Document section:
==*==
Economic priorities are expected to outweigh territorial gripes when the leaders of Japan and Russia hold a summit Wednesday at the launch of a gas plant on Sakhalin Island.
But while amicable relations raise hopes, worries are also being voiced that economic concerns will hamper Japan as it tries to negotiate on its No. 1 priority — return of the Russia-held islands off Hokkaido.
“It’s important to talk about the global economic turmoil. But if we go too deep into that, we will run out of time,” a Foreign Ministry official said of Prime Minister Taro Aso’s summit with President Dmitry Medvedev.
“We seek the return of the four islands. That is the final word,” he added.
Aso’s visit to Russia will be historic even without a breakthrough accord on the islands. He’ll be the first Japanese prime minister to set foot on Sakhalin, the southern half of which was under Japanese control until the end of World War II.
The Sakhalin-2 natural gas plant, set to begin exporting Wednesday, is scheduled to ship about 60 percent of its product to Japan. Aso and Medvedev will be the only heads of state attending the plant’s startup.
Ties with Russia are expected to expand because Aso apparently plans to meet Medvedev again during an April economic summit in London, and Prime Minister Vladimir Putin is preparing a visit to Japan this spring.
“It is good that two heads of state exchange opinions frequently,” said Hiroshi Kimura, a professor emeritus at Hokkaido University and an expert on Russia.
“But the meeting’s achievements will probably not go beyond that,” Kimura said, adding that cooperation based on economic needs will trump the territorial dispute.
The row over the isles reached a new height last month when Russian authorities demanded that the people aboard a Japanese ship on a humanitarian assistance mission submit disembarkation cards prior to setting foot on one of the islands. When the delegation refused to comply — such an act would have been considered tantamount to officially recognizing Russia’s sovereignty over the islands — the vessel had to turn back.
==*==
Assignment 1:
Answer these questions from the article about the Japan–Russia summit on Sakhalin:
(a) About what percentage of the Sakhalin-2 plant's product is scheduled to ship to Japan?
(b) At which university is Hiroshi Kimura a professor emeritus?
(c) What did Russian authorities demand that the people aboard the Japanese ship submit?
Assignment 2:
Write a continuation of the article about the Japan–Russia summit on Sakhalin, starting after its final sentence.
The lines that come after the article about the Japan–Russia summit on Sakhalin are a separate set of material.

Data shown:
==*==
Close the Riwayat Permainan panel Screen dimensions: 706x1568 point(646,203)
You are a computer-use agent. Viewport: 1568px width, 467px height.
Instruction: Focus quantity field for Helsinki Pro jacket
==*==
Exercise output 1:
(a) About 60 percent.
(b) Hokkaido University.
(c) Disembarkation cards, before setting foot on one of the islands.

Exercise output 2:
The ship was carrying ¥12.8 million worth of medical aid at the request of Russian residents on the islands.
Moscow has argued that a 2006 law revision required submission of the cards, but Tokyo rejected filing them due to concerns that this would effectively acknowledge the islands as Russian territory.
The Foreign Ministry said it will cancel the assistance mission, and proposals from both sides to resolve the issue remain far apart. A ministry official said last week that the disembarkation card request came out of the blue and no agreement has been reached on how to handle the issue.
“There still is a wide gap in our opinions. But we can’t cross the line” and turn in the cards, the official said. If no agreements are reached by Wednesday, Aso may have to spoil the launch of the gas plant and bring up the issue during his meeting with Medvedev, the official added.
Hokkaido University’s Kimura said there could be progress at the summit over the disembarkation cards. Russia could drop the demand as a goodwill gesture in exchange for further economic cooperation, he said.
“The disembarkation card could be used as a political ploy” to give Aso the false impression that he made progress on the island dispute, Kimura warned.
“Aso won’t score any points on this trip, especially on the island issue. It’s probably better for him if he just canceled the visit,” he said.